査宛儿眉头挑了挑,“两日未回?许是君上兴起而忘返呢。”灵犀有些诧异的大张着嘴不知该说些什么,是了,月无异也是个男子啊。“可是…可是云中君…”
査宛儿见灵犀一脸幻灭的表情有些无奈又好笑,她就是嘴贫随口一说,云中君自然不当是那等会轻易被美色所惑的普通男子,她只是隐隐担心若是着了道呢?他实在不该如此草率的独自前往。想着月无异那张俊美无俦的脸,心道,难不成里面还真有比他好看的姑娘?
査宛儿当下便决定今夜带着灵犀一同前往怀绮楼一探,谁知还没等入夜,月无异便同霍青山一道回来了。月无异回到客栈时査宛儿正换了一身男装刚迈出房门,月无异在廊下与她遇上二人皆是微微一愣,那人褪去了裙衫,一身黑色银绣麒麟纹圆领袍很是不羁俊秀。长长的马尾甩在脑后,她并未戴冠只攒了一根玉竹簪子。
虽是少年郎的装扮,但那红唇明眸潋滟的样子,再不施粉黛也装不出一副男子的模样来。月无异旋即抱了臂倚着廊下柱子含笑打量她,査宛儿被盯得有几分不自在,清了清嗓子才道,“听说公子走了两日未归,看来这怀绮楼当真不简单。”
“是以,道长打算去怀绮楼搭救在下?”月无异笑的有一点揶揄又有一丝蔫坏,清风扬了扬他垂下的银,夕阳下的月无异一派少年风流的模样。査宛儿与月无异说来也相处了一些日子,虽早知这人长得过于好看了些,但她却也是第一次见他露出这样的笑来。
没了往日的警惕与慎重,也没了装腔作势的儒雅温柔,自有些少年人的不羁。他本就该是这样的……査宛儿不晓得自己心里为什么会突然生出这样的念头。

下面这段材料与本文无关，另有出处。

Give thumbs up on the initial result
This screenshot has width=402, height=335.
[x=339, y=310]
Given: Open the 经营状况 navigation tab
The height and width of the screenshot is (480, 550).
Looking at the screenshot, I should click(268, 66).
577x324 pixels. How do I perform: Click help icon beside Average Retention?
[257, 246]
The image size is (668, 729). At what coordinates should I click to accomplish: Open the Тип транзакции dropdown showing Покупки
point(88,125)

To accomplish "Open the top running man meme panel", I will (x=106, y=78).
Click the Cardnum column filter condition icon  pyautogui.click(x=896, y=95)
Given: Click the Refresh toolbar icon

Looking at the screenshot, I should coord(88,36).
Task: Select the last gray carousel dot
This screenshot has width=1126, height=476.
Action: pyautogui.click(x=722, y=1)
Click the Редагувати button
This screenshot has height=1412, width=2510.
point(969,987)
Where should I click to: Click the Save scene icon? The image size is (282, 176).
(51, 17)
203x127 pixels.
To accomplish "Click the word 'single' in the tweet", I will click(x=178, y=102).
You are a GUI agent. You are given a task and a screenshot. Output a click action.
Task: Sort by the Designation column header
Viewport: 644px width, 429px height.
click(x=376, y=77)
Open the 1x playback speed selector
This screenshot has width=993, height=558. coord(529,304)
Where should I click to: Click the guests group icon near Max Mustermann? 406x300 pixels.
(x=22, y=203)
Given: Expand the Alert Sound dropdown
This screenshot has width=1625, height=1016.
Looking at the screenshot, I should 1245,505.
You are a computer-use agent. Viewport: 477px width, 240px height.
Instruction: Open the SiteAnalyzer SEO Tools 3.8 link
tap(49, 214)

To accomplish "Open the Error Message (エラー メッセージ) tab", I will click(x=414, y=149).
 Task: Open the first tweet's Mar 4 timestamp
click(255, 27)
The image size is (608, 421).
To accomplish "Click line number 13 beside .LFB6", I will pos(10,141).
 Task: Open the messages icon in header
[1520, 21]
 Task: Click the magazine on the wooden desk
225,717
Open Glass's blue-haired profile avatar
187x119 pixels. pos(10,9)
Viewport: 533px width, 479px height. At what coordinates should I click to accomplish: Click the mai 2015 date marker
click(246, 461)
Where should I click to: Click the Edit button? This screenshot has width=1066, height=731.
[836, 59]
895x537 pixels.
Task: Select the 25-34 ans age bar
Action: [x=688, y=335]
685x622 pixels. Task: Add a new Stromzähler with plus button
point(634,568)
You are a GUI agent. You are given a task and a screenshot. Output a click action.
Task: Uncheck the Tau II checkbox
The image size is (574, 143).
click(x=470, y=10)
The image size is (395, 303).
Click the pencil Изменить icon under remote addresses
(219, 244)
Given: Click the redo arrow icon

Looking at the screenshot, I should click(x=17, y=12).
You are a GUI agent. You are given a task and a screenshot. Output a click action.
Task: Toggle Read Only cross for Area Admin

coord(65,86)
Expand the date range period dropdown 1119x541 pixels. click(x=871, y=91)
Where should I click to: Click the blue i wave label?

不过几息之间她想到了很多事,师父总说她敏感多思,天生便有悟惠天地人世的资质,这是好事却也是坏事。好在何处她尚未体味出来,但坏处她倒实实在在的经历了不少。她不知道自己为何在这一刻对着月无异生出了一丝怜惜,这种感觉很难解释,却也很简单。
那是对一个不得不长大,不得不隐藏自己的少年将军的怜惜。她这些年见过太多了,人与妖魔,往往说不清谁更自在些,谁不想只做自己呢…父母早逝,一个人掌着军管着府,满门荣耀与辛酸并存,皆是生死里搏杀,官场中浮沉。
査宛儿轻松扬起一笑,收了在此时有些突兀的心思。“君上乐不思蜀自是不需要贫道救护,贫道不过是也想去尝尝这怀绮楼的花酒究竟是怎么个叫人流连忘返法?”
月无异分明捕捉到了对方眼中一闪而过的不同寻常的神色,但是他还未来得及细想便听那人怼了回来。“啧,你真是一点亏也不肯吃啊。”月无异笑的有些无奈。
“吃亏是福,想来贫道福缘浅薄了些。”査宛儿关好房门朝着月无异走过去,既然人已经回来了,便该要好好听听他这两日里都探了些什么消息。月无异正回身子,脸上的笑回到了往日的温和模样,“话虽如此…但还是烦请道长救护本君一回罢。”
査宛儿行至月无异跟前闻言一愣,随后便见月无异将右手抬至她眼前撸起了半截衣袖,査宛儿顺着他的动作看去,霎时便惊得瞪大了双眼。“……你!”只见月无异手腕内侧赫然一道黑色的经络显现。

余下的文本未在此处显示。